La veille de son départ, nous étions tous au Parc pour recevoir les voitures Volvo. Il m´a pris à part et m´a dit : « Modeste, je te jure que je n´ai pas de club. » Le lendemain, il signait à Marseille...
Pourquoi vous a-t-il dit cela à vous plutôt qu´à un autre joueur ?
Parce que le dimanche, lors d´une réunion avec les autres joueurs, l´entraîneur et le président, j´avais pris la parole pour dire que je pensais qu´il préparait son transfert depuis le stage. Fio n´était pas là, on lui a rapporté mes propos. Alors après, il est venu me parler en tête à tête. Il m´a dit qu´il voulait revenir dans le groupe mais qu´il ne savait pas si le coach allait le réintégrer. Je lui ai répondu que le groupe ne le lâcherait pas et qu´on parlerait avec le coach.
Avec le recul, que retenez-vous de cette histoire ?
Il n´a pas été correct avec nous. Combien de fois l´année dernière il a vanné Anigo en disant : « Ce n´est pas un entraîneur » ? Et quand il arrive là-bas, il dit qu´il a enfin trouvé un coach avec lequel on peut discuter. S´il était parti en avançant des arguments sportifs, on n´aurait pas réagi. Mais dire qu´il a trouvé une famille et que le PSG est une secte, qu´est-ce que ça veut dire ? Que nous sommes des adeptes ? Ce n´est pas possible d´agir ainsi. Je ne peux pas l´accepter. S´il pensait qu´on était une secte, il fallait le dire quand on était ensemble.

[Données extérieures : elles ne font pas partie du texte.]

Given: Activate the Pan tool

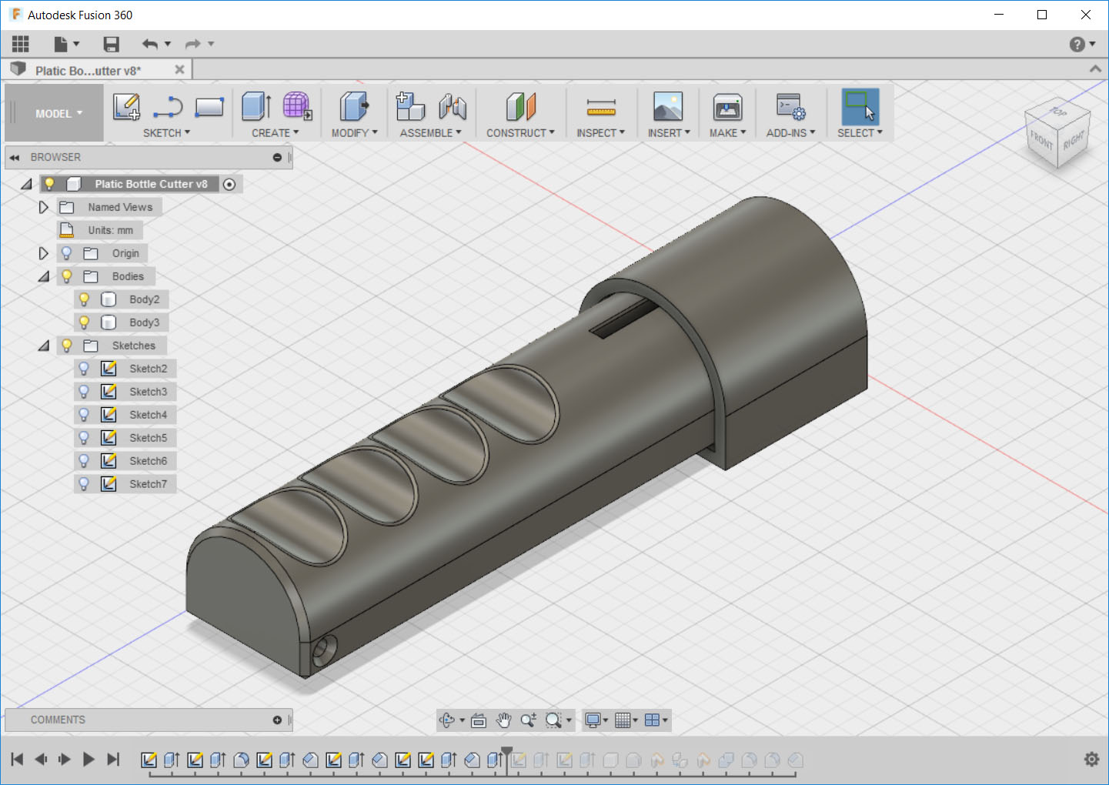Looking at the screenshot, I should tap(503, 720).
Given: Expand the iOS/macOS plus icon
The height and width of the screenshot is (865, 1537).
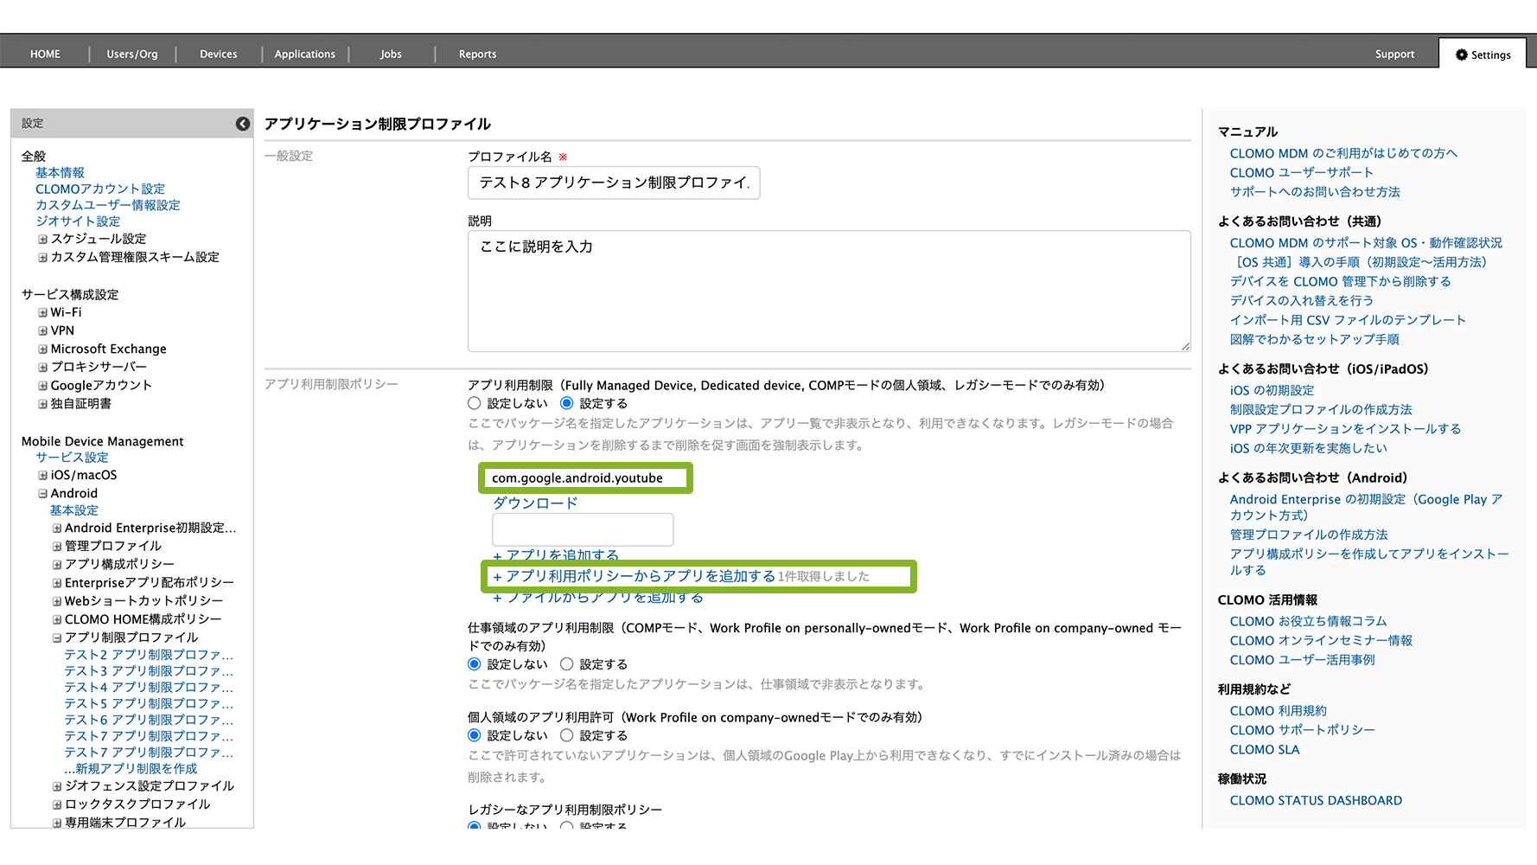Looking at the screenshot, I should click(x=42, y=475).
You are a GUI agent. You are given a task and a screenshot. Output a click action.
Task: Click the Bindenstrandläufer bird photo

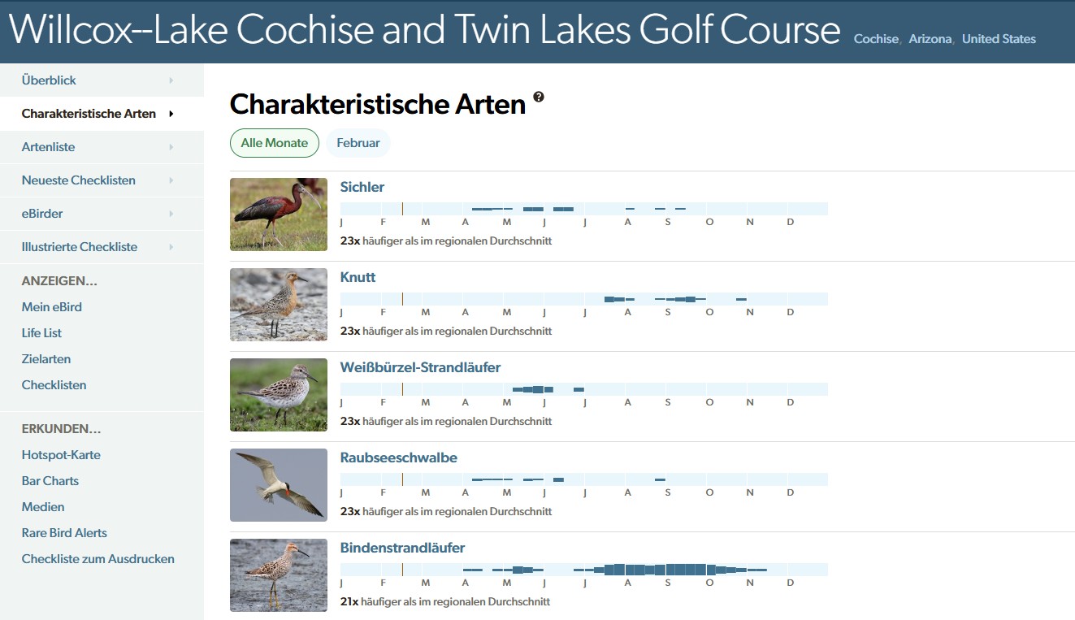[278, 574]
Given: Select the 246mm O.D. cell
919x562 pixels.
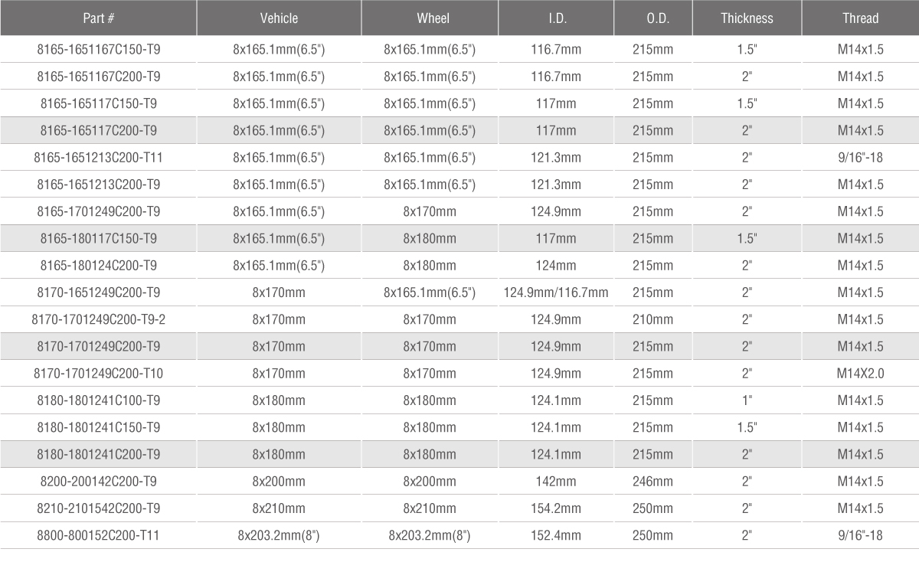Looking at the screenshot, I should [652, 482].
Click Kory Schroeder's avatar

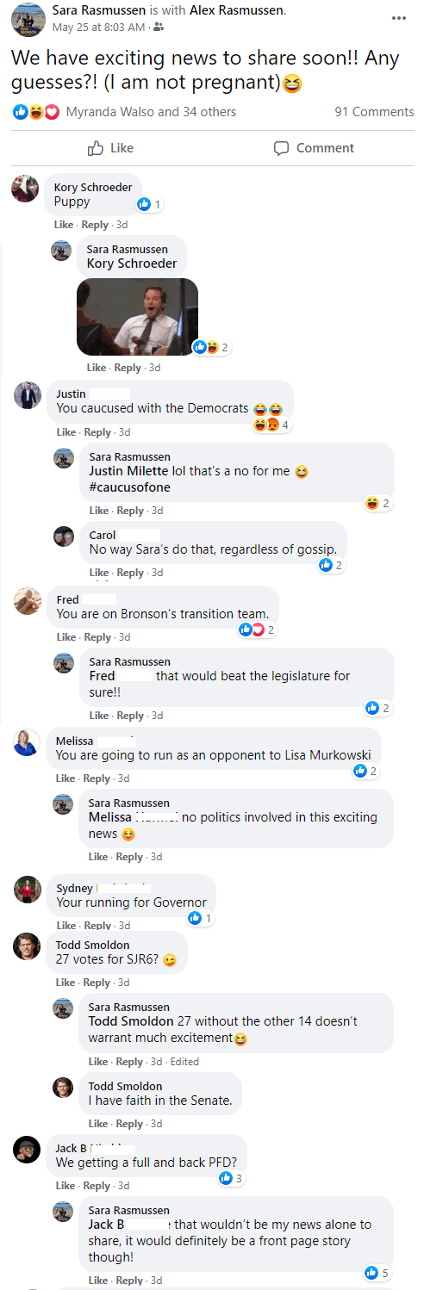[x=25, y=188]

Cette histoire a-t-elle plombé l´ambiance dans le vestiaire ?
Pendant un moment, ceux qui étaient proches de lui étaient regardés d´un mauvais oeil. Mais on est des grands garçons, on sait faire la part des choses.
Son départ explique-t-il en partie votre début de saison raté ?
Oui, ça nous a affectés. Dans nos têtes, nous n´étions pas bien. En début de saison, il y avait dans le groupe un mec qui n´avait plus envie d´être là et qui pouvait influencer deux ou trois autres joueurs. Il y avait quelque chose de négatif dans le groupe qu´il fallait enlever.
Sur le terrain, son absence vous a-t-elle handicapés ?
Sur le plan sportif, il apportait beaucoup. Des supporters m´ont demandé de le casser, je leur ai répondu : Non ! N´oubliez pas tout ce qu´il a apporté à l´équipe la saison dernière. Fiorèse était une plaque tournante, le joueur qui a disputé le plus de matchs. Dans le système du coach, des joueurs comme lui, qui ont la gnaque et qui n´arrêtent pas, sont très importants.
Allez-vous lui serrer la main ?
Mais oui ! Il y a quelques mois on était ensemble et ce n´est qu´un match de football. Personne ne va être méchant et chercher à le tacler. Quand on vient voir PSG - Marseille, on ne vient pas voir des coups bas, on vient voir un spectacle. Ce n´est pas un match de voyous.
Il n´a pas tout a fait tort non plus Modeste.